Back to Zero Square: Gantz Denied Extension to Form “Israel” Gov’t
By Staff, Agencies
The “Israeli” entity’s President Reuven Rivlin rejected on Sunday Knesset Speaker Benny Gantz's request for more time to form a government, a task that could now fall to Prime Minister Benjamin Netanyahu.
Ex-military chief Gantz was given the mandate to form a government four weeks ago by Rivlin following “Israel's” March 2 election, the third inconclusive vote in a year.
But Gantz's prospects for forming a stable coalition were always remote given the deep divisions within the anti-Netanyahu camp.
The pro-Netanyahu bloc, which includes the veteran premier's right-wing Likud and several religious parties, also remained short of a majority after last month's vote.
In a surprise move last month, Gantz was elected speaker of “Israel's” Knesset.
With the number of confirmed COVID-19 cases in the apartheid entity rising, he pledged to use that powerful position to seek an emergency unity alliance with Netanyahu to tackle the pandemic and ease a year of grinding political stalemate.
While Gantz's mandate to form a government technically runs until the end of Monday, he was no longer actively engaged in talks to forge a coalition led by him as a premiere.
Instead, he was widely believed to be pursuing a deal that would see Netanyahu remain as a prime minister for a defined period, and possibly then handing power to Gantz.
However, no deal has been agreed.
Late Saturday, Gantz asked Rivlin for an extension of his mandate.
In response, Rivlin told Gantz "that in the current circumstances no extension would be possible", a statement said.
If no unity agreement is reached by the end of Monday, Rivlin said he will ask the Knesset to nominate a candidate to become prime minister.

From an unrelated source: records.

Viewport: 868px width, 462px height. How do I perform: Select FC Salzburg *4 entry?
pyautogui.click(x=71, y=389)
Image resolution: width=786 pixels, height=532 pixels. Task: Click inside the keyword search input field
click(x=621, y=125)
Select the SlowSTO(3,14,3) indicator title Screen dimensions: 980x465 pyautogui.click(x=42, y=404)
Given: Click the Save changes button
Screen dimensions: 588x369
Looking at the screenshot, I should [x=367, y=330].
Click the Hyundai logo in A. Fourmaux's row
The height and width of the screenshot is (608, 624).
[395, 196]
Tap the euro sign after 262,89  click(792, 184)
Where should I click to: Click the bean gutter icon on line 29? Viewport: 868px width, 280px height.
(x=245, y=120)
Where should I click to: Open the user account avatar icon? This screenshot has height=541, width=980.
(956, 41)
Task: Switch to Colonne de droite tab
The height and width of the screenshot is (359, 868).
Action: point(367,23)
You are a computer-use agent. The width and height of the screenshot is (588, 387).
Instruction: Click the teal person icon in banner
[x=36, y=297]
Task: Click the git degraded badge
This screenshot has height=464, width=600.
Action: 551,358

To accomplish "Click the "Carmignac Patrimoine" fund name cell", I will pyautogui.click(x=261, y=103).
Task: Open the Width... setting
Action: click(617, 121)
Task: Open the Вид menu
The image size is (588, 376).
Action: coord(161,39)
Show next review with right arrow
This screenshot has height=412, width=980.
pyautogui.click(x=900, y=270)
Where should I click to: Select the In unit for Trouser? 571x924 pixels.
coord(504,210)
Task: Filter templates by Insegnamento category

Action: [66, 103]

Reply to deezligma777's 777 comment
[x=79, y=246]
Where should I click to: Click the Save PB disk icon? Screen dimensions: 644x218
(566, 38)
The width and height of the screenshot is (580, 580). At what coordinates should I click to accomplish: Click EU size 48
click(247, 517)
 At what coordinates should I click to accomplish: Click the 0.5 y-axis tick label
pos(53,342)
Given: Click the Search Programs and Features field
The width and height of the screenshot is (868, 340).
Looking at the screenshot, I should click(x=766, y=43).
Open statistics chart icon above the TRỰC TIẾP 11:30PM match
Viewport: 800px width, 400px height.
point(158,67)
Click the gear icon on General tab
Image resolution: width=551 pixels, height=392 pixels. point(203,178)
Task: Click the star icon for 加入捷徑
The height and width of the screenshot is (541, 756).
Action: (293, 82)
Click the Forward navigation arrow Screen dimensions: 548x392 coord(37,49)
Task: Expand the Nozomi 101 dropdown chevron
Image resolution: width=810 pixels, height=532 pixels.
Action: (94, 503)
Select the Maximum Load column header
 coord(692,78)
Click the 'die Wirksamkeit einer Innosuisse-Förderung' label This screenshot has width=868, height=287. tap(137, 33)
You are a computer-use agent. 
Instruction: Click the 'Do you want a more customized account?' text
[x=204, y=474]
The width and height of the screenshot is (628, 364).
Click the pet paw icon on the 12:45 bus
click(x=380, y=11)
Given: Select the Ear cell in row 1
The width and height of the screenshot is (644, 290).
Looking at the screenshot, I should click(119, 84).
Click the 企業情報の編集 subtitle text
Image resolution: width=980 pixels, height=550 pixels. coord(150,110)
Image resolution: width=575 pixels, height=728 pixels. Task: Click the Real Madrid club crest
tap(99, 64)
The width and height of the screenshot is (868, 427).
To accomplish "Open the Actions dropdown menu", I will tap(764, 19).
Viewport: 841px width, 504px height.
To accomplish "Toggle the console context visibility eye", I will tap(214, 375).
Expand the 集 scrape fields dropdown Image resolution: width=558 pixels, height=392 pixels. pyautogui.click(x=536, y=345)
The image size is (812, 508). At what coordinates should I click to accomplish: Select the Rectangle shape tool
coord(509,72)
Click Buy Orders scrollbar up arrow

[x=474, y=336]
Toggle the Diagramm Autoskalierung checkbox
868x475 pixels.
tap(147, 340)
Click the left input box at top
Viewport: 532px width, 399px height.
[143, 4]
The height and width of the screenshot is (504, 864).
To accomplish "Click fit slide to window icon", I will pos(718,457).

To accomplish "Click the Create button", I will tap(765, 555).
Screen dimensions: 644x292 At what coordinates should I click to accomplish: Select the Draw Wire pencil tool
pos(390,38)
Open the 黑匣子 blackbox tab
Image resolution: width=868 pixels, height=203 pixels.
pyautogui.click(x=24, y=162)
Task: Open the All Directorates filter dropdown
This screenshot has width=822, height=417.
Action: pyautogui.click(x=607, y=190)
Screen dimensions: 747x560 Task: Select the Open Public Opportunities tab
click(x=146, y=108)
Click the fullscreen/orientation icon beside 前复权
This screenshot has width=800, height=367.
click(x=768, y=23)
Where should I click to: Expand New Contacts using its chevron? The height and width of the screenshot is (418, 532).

The Netanyahu bloc currently holds 59 of the Knesset's 120 seats.
It is therefore possible, but not certain, that parliament gives the premier a 14-day window to form a government.
Blue and White, led by Gantz, said in a statement that "the attempts by the negotiating teams to arrive at a unity government are still ongoing".
Likud said it too remained open to forming a unity government.
But it also urged Rivlin to give Netanyahu a full four weeks to form a coalition.
Netanyahu, in office since 2009, is “Israel's”: longest-serving premier and the first to be indicted while in office.